=== Instructions for the task ===
Only the pictures should be dropped; every line of the data must come back exactly as written.

=== Data for processing ===
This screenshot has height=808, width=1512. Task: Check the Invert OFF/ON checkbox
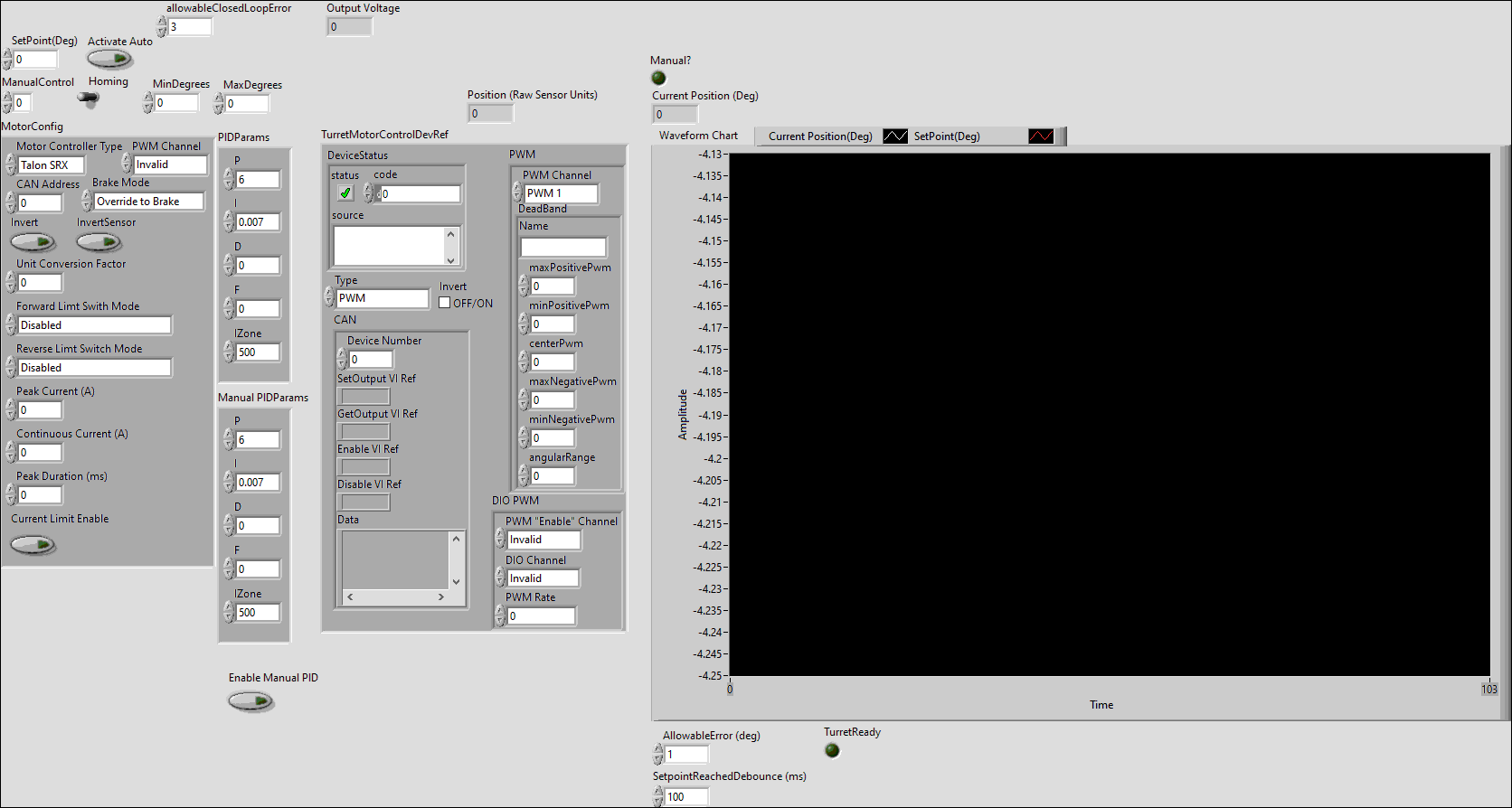point(445,304)
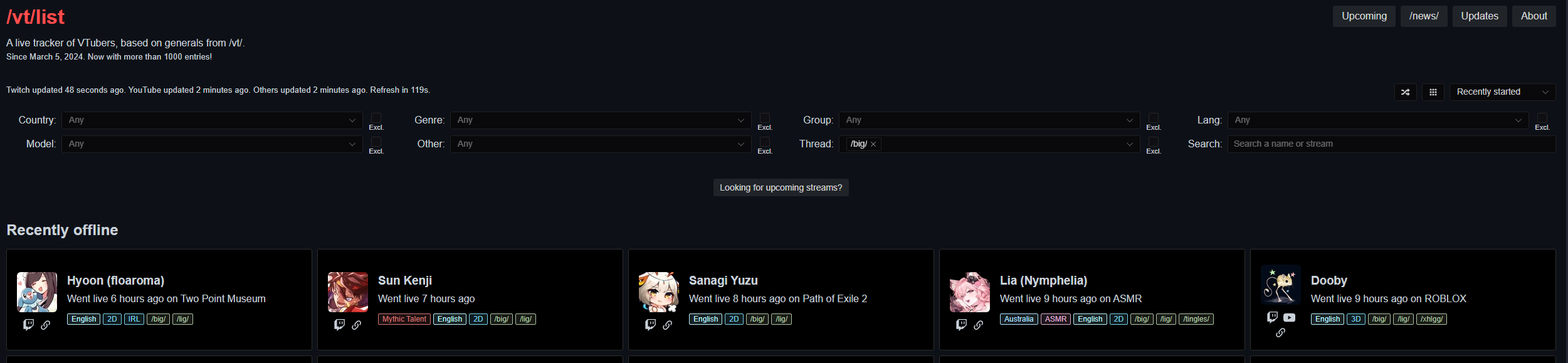This screenshot has width=1568, height=363.
Task: Click the shuffle random order icon
Action: pyautogui.click(x=1405, y=92)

=== Result below ===
This screenshot has height=808, width=1512. Task: Check the Invert OFF/ON checkbox
point(445,304)
This screenshot has width=1568, height=363.
Task: Click the shuffle random order icon
Action: pyautogui.click(x=1405, y=92)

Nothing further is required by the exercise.